▸ REQUIREMENT
Rewrite the data below, putting "screen assistant" wherever "GUI agent" appears and leaving everything else unchanged.

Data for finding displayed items
________________
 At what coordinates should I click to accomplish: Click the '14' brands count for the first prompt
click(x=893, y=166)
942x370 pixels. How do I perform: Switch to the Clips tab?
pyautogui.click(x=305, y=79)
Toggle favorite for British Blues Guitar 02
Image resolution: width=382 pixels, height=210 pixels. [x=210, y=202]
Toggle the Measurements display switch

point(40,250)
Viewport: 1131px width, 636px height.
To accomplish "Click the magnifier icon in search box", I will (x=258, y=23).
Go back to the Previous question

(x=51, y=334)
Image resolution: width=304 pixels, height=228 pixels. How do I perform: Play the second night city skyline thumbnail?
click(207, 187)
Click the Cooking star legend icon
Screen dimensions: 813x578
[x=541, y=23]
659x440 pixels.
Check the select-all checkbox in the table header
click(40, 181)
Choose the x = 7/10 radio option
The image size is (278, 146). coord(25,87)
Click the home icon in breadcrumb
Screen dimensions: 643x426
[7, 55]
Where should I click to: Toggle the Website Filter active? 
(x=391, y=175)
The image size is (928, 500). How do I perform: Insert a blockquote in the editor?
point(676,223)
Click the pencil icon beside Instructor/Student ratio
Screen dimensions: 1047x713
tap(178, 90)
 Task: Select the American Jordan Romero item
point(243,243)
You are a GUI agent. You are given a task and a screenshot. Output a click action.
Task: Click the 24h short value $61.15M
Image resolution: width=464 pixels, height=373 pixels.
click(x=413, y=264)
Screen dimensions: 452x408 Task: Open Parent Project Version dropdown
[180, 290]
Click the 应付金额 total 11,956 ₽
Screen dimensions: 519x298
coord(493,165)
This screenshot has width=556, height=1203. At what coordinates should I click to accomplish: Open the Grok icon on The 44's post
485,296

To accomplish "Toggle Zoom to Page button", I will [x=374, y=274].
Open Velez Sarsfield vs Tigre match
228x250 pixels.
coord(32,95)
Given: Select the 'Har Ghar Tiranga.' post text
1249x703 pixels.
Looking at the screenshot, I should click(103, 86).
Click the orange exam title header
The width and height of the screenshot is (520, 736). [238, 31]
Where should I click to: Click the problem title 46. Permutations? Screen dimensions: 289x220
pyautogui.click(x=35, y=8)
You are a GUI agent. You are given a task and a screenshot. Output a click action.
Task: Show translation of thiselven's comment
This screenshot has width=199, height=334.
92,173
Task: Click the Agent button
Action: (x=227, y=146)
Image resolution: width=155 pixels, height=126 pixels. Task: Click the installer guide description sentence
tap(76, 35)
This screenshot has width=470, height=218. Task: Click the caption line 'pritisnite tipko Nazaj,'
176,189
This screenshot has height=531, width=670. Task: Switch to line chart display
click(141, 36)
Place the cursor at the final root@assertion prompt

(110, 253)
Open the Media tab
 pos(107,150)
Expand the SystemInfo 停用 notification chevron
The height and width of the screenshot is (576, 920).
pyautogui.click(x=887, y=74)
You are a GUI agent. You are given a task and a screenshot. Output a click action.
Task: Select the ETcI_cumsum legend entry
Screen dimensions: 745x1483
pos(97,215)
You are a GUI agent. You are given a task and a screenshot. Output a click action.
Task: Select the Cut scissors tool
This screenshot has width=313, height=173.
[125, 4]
________________
▸ TASK RESPONSE
 At what coordinates should I click to accomplish: Click the '14' brands count for the first prompt
click(x=893, y=166)
942x370 pixels. How do I perform: Switch to the Clips tab?
pyautogui.click(x=305, y=79)
Toggle favorite for British Blues Guitar 02
Image resolution: width=382 pixels, height=210 pixels. [x=210, y=202]
Toggle the Measurements display switch

point(40,250)
Viewport: 1131px width, 636px height.
To accomplish "Click the magnifier icon in search box", I will (x=258, y=23).
Go back to the Previous question

(x=51, y=334)
Image resolution: width=304 pixels, height=228 pixels. How do I perform: Play the second night city skyline thumbnail?
click(207, 187)
Click the Cooking star legend icon
Screen dimensions: 813x578
[x=541, y=23]
659x440 pixels.
Check the select-all checkbox in the table header
click(40, 181)
Choose the x = 7/10 radio option
The image size is (278, 146). coord(25,87)
Click the home icon in breadcrumb
Screen dimensions: 643x426
[7, 55]
Where should I click to: Toggle the Website Filter active? 
(x=391, y=175)
The image size is (928, 500). How do I perform: Insert a blockquote in the editor?
point(676,223)
Click the pencil icon beside Instructor/Student ratio
Screen dimensions: 1047x713
tap(178, 90)
 Task: Select the American Jordan Romero item
point(243,243)
You are a screen assistant. You are given a task and a screenshot. Output a click action.
Task: Click the 24h short value $61.15M
Image resolution: width=464 pixels, height=373 pixels.
click(x=413, y=264)
Screen dimensions: 452x408 Task: Open Parent Project Version dropdown
[180, 290]
Click the 应付金额 total 11,956 ₽
Screen dimensions: 519x298
coord(493,165)
This screenshot has width=556, height=1203. At what coordinates should I click to accomplish: Open the Grok icon on The 44's post
485,296

To accomplish "Toggle Zoom to Page button", I will [x=374, y=274].
Open Velez Sarsfield vs Tigre match
228x250 pixels.
coord(32,95)
Given: Select the 'Har Ghar Tiranga.' post text
1249x703 pixels.
Looking at the screenshot, I should click(103, 86).
Click the orange exam title header
The width and height of the screenshot is (520, 736). [238, 31]
Where should I click to: Click the problem title 46. Permutations? Screen dimensions: 289x220
pyautogui.click(x=35, y=8)
You are a screen assistant. You are given a task and a screenshot. Output a click action.
Task: Show translation of thiselven's comment
This screenshot has width=199, height=334.
92,173
Task: Click the Agent button
Action: (x=227, y=146)
Image resolution: width=155 pixels, height=126 pixels. Task: Click the installer guide description sentence
tap(76, 35)
This screenshot has width=470, height=218. Task: Click the caption line 'pritisnite tipko Nazaj,'
176,189
This screenshot has height=531, width=670. Task: Switch to line chart display
click(141, 36)
Place the cursor at the final root@assertion prompt

(110, 253)
Open the Media tab
 pos(107,150)
Expand the SystemInfo 停用 notification chevron
The height and width of the screenshot is (576, 920).
pyautogui.click(x=887, y=74)
You are a screen assistant. You are given a task and a screenshot. Output a click action.
Task: Select the ETcI_cumsum legend entry
Screen dimensions: 745x1483
pos(97,215)
You are a screen assistant. You are given a task and a screenshot. Output a click action.
Task: Select the Cut scissors tool
This screenshot has width=313, height=173.
[125, 4]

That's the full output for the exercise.